Colombe Fafard Chartier, passionnée de l'écrivaine Gabrielle Roy, est guide bénévole à la maison du 375, rue Deschambault.

Photo : Radio-Canada / Justin Fraser

Maintenant, j’ai toute la collection de ses livres, j'en ai même avec des signatures.

Colombe Fafard Chartier

Son coup de coeur dans la maison qu'elle fait visiter? J’adore la chambrette pour les enfants et la chambre des maîtres, ça me rappelle ma vie d'enfance, parce que mes parents avaient une famille de 12 et eux avaient une famille de 11. Mme Roy me rappelle ma maman, qui était très bonne couturière, très créatrice, dit-elle.

Un plus long pèlerinage au Manitoba

La jeunesse et l’oeuvre de Gabrielle Roy dépassent les frontières de Saint-Boniface et nous font aussi voyager ailleurs au Manitoba.
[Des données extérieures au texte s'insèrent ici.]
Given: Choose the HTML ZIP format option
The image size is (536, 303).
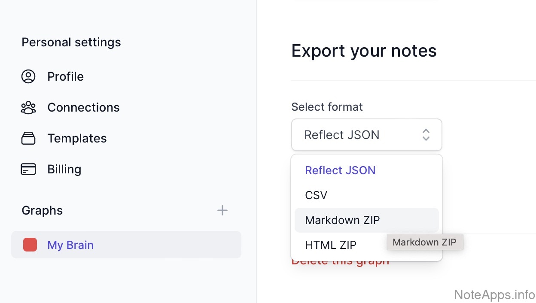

Son ouvrage La route d’Altamont, inspiré de son enfance, met en scène les communautés et la région vallonnée du sud-ouest du Manitoba.

Dans ce coin de pays, il y a notamment le village de Somerset, où elle allait rendre visite à ses grands-parents.

Elle a par ailleurs commencé sa carrière d’institutrice, dans les petits villages manitobains de Marchand et de Cardinal. Puis durant l’été 1937, elle occupera un poste temporaire à la Petite-Poule-d'Eau, lieu isolé à quelque 500 kilomètres au nord de Winnipeg.